Looking up one can see an old Captain’s house just below the old Fort,  towering
over the port below… one can only wonder how many anxious nights
this Captain’s family spent waiting for a glimpse of his returning ship.

 

Over to the left the empty “sunset-side” of the village awaits the start
of the season… and the thousands of nightly visitors that will climb on
every available rooftop and wall to catch a glimpse of the fabled Oia sunset.

 

 

Ammoudi itself is deserted in winter…apart from some local fishermen and
those very few that live in the handful of houses in this tiny pirate’s cove.
For those that have enjoyed many a balmy evening at Katina’s taverna…
it is a different image in the middle of winter
as you can see in the background.

On the other side it looks just as deserted… even the fishing boats have been
taken away to shelter from the angry westerlies that can hit Ammoudi
so hard during the winter months.

 

It seems Dimitri will be doing what he always does come March…repainting his
taverna and getting ready for the thousands that will enjoy unforgettable
evenings by the water during the long summer season.

 

Those of you that remember my post on Ammoudi from last winter will remember the flooding that occurs when the westerly winds hit Ammoudi. This year
it seems that the boys at Katina’s have decided to take more drastic steps
to avoid water damage. That wooden panel is sealed with silicone against the walls and along the ground and is high enough to keep out the tons of sea water
that washes onto the restaurant terraces every winter.
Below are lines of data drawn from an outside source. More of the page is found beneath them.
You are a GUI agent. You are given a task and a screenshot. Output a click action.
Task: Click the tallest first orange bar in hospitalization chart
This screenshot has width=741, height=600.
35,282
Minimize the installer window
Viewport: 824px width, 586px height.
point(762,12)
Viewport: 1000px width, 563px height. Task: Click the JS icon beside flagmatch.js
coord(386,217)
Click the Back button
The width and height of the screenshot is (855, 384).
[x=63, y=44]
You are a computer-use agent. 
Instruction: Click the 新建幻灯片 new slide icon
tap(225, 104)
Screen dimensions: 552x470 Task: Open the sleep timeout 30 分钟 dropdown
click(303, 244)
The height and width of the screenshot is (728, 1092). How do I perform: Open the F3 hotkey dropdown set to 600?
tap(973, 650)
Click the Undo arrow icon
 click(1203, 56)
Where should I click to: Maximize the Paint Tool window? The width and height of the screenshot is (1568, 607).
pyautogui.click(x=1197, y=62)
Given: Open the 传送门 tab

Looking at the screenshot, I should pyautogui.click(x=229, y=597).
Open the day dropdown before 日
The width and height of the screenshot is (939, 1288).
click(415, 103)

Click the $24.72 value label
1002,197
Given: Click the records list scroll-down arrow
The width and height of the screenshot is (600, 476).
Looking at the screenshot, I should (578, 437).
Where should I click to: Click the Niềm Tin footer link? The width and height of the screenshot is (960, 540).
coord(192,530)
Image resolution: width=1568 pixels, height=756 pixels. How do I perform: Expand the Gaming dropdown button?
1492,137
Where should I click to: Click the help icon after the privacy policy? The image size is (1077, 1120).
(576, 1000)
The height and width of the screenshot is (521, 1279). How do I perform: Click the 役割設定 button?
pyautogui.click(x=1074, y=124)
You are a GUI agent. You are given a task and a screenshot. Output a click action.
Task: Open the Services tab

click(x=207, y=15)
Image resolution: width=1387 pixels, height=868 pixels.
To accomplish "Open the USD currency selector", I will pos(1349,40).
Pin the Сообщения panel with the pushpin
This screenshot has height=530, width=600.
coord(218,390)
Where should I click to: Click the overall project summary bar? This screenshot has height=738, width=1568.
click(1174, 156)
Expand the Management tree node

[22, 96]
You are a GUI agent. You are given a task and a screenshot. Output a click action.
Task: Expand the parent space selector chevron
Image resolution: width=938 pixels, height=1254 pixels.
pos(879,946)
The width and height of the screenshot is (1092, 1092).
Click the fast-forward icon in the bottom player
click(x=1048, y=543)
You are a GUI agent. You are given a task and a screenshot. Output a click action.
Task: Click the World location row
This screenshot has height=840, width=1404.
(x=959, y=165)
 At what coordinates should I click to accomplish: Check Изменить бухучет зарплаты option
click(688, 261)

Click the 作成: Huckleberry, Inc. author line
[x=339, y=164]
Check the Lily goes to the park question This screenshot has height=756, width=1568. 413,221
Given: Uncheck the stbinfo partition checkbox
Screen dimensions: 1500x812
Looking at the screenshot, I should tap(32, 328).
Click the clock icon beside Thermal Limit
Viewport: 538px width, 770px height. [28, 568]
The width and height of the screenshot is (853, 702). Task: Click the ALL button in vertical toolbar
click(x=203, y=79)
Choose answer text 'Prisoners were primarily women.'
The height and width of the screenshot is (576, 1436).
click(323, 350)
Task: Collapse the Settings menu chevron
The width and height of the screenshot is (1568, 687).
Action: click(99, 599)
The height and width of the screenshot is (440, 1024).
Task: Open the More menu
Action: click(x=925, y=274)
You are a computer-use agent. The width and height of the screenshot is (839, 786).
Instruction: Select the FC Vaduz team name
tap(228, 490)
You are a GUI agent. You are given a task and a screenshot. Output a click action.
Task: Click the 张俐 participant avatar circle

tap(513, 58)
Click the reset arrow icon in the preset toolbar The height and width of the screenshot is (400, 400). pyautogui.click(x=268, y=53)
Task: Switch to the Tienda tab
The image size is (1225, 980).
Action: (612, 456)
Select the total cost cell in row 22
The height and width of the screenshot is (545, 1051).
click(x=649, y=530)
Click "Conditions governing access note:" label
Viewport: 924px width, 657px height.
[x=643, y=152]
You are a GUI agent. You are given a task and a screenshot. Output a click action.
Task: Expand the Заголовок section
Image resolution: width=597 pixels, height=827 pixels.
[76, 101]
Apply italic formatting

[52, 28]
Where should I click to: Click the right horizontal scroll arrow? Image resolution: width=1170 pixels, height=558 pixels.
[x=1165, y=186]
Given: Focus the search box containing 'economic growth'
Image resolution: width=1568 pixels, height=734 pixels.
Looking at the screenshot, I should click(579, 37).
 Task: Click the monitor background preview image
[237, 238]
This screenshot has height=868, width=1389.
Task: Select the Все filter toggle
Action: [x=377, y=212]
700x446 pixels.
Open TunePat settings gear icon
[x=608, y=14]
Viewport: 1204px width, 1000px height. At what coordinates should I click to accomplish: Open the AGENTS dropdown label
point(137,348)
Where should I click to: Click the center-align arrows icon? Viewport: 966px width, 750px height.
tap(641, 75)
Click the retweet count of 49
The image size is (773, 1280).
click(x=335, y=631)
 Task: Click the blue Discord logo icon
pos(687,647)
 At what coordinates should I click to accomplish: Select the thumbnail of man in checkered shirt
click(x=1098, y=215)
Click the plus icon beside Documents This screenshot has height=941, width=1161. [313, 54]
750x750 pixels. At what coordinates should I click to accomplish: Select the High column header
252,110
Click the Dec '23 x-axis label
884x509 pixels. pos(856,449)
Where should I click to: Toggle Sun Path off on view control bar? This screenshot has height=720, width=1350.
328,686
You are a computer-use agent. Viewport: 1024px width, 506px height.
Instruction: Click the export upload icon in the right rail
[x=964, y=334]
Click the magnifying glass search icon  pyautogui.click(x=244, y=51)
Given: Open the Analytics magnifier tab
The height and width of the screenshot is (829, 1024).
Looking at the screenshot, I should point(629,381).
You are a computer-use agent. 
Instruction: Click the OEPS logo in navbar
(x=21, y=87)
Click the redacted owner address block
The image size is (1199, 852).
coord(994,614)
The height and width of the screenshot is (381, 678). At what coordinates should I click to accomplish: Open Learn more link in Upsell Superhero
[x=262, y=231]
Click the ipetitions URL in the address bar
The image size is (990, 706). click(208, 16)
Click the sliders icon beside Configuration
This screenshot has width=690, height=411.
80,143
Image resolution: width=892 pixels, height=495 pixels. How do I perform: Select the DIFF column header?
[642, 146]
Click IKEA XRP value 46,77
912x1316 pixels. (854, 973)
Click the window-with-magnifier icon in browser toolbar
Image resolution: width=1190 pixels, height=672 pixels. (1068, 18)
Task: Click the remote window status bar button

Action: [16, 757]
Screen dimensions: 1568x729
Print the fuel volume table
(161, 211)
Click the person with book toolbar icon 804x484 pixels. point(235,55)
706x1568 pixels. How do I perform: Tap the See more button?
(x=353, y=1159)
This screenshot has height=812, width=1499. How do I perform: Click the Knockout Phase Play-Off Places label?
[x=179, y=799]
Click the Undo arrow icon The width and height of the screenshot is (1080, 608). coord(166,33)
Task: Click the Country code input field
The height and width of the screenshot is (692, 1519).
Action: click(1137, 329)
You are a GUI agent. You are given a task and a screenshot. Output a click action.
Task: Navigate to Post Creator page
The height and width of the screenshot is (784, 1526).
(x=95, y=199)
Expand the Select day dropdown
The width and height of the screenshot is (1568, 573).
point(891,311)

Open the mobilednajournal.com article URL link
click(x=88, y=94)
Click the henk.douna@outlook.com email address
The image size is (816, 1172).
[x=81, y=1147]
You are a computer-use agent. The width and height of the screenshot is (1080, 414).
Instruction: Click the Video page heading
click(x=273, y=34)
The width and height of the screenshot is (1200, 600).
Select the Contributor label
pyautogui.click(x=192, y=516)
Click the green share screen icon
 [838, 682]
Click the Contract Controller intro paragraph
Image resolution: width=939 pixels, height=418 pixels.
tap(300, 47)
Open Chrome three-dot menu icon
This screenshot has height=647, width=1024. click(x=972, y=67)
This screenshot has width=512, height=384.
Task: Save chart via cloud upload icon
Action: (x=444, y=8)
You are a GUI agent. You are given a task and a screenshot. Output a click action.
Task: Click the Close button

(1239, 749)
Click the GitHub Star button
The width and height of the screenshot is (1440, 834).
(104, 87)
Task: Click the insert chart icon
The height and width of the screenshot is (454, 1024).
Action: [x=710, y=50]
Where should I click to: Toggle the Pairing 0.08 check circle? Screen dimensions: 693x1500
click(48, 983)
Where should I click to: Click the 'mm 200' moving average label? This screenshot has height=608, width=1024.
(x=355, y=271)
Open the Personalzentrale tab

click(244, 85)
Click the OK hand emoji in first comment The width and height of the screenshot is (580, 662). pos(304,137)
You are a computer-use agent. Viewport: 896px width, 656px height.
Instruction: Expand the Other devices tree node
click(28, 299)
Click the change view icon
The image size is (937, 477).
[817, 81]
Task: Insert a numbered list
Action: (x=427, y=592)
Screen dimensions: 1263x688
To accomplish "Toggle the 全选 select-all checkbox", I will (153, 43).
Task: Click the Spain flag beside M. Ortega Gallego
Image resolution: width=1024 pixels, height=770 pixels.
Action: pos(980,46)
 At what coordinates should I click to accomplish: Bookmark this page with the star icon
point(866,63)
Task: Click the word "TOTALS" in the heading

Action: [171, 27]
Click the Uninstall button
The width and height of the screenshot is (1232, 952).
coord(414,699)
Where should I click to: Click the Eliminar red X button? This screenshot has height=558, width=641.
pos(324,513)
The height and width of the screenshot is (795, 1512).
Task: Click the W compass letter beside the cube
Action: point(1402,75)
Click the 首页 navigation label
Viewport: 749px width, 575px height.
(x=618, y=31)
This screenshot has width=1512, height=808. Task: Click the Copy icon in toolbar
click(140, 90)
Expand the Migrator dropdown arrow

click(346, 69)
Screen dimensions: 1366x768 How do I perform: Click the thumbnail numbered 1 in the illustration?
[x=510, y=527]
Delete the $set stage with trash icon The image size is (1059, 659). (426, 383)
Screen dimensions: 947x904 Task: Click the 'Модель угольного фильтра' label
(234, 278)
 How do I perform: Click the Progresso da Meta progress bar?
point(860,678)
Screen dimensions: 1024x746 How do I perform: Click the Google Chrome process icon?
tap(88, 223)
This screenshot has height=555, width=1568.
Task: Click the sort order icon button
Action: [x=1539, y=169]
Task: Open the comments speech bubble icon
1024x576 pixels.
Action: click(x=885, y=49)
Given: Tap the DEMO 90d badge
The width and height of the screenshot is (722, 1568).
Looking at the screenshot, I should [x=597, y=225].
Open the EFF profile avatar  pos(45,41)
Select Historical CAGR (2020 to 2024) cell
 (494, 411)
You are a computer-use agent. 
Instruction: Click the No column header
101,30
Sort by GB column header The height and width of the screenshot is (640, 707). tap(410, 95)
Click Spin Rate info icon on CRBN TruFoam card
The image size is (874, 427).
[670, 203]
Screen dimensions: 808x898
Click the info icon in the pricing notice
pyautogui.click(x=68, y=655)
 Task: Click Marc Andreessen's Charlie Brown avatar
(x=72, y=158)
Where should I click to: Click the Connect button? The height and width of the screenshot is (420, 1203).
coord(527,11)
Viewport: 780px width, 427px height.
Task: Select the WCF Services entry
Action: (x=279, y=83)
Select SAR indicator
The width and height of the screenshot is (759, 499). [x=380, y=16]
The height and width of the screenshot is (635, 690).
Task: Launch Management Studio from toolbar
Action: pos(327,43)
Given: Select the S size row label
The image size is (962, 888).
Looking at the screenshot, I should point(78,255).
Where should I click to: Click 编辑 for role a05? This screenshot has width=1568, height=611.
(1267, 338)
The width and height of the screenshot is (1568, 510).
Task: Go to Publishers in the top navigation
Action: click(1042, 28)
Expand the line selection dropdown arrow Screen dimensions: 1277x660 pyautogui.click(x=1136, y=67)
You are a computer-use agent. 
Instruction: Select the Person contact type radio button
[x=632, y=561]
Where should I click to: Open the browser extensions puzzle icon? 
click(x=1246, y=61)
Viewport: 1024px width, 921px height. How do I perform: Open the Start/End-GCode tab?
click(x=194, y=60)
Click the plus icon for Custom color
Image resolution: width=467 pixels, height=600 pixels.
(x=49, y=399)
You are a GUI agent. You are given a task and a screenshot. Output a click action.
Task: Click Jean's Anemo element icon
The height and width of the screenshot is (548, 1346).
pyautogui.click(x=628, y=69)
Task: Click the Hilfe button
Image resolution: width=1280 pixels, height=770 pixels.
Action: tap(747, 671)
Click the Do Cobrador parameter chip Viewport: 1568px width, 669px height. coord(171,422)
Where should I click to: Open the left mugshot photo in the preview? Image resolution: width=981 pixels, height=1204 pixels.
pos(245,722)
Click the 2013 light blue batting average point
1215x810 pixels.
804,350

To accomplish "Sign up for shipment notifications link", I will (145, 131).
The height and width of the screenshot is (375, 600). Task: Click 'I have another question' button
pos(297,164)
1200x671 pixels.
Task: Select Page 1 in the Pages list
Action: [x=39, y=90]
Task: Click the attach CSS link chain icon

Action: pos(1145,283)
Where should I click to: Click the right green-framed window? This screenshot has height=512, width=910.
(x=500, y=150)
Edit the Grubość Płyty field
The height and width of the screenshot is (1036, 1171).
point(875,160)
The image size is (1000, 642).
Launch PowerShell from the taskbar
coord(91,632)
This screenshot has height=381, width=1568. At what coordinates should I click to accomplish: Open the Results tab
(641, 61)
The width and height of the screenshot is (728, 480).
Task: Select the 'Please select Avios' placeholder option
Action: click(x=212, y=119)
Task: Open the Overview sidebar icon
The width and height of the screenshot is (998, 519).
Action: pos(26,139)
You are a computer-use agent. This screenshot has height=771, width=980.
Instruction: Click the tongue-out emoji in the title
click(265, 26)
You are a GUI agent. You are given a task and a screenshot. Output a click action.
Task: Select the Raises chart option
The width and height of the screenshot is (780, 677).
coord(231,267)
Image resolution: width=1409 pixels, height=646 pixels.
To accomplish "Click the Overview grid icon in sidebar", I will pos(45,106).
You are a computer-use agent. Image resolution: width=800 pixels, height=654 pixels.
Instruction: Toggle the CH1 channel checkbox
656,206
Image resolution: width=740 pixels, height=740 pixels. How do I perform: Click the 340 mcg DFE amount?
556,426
The well known path leading to the ever popular tiny rock beach…as well as
the picturesque volcanic island of St Nicholas appear normal at first glance…

 

and the local villager is enjoying a magnificent morning’s fishing on the
huge lava rocks along the path…

but then suddenly it all looks very different… the path is now covered by
tons of black lava rocks… the result of a collapse of the cliffs above, effectively blocking all access to the small beach and the island.

I climbed up to the side of the cliff to give you an idea of the damage…you can clearly see the path on the right of the image, whilst it is buried under
tons of lava rock just below where I am standing…

Keep in mind this happened before the end of the season, just after the first rains,
but luckily at night. The black lava rock is much heavier than granite…
so this would not have been a good place to be standing when these pebbles fell…
And just in case you think the rocks you see look small….

these are the same rocks at ground level…it would not have been a good look to be standing under these as they fell…

So where there was once the narrow path to the tiny rock beach and
the closest access point to St Nick’s island…. there is now a huge pile
of very heavy volcanic lava rock… not likely to be shifted in a hurry.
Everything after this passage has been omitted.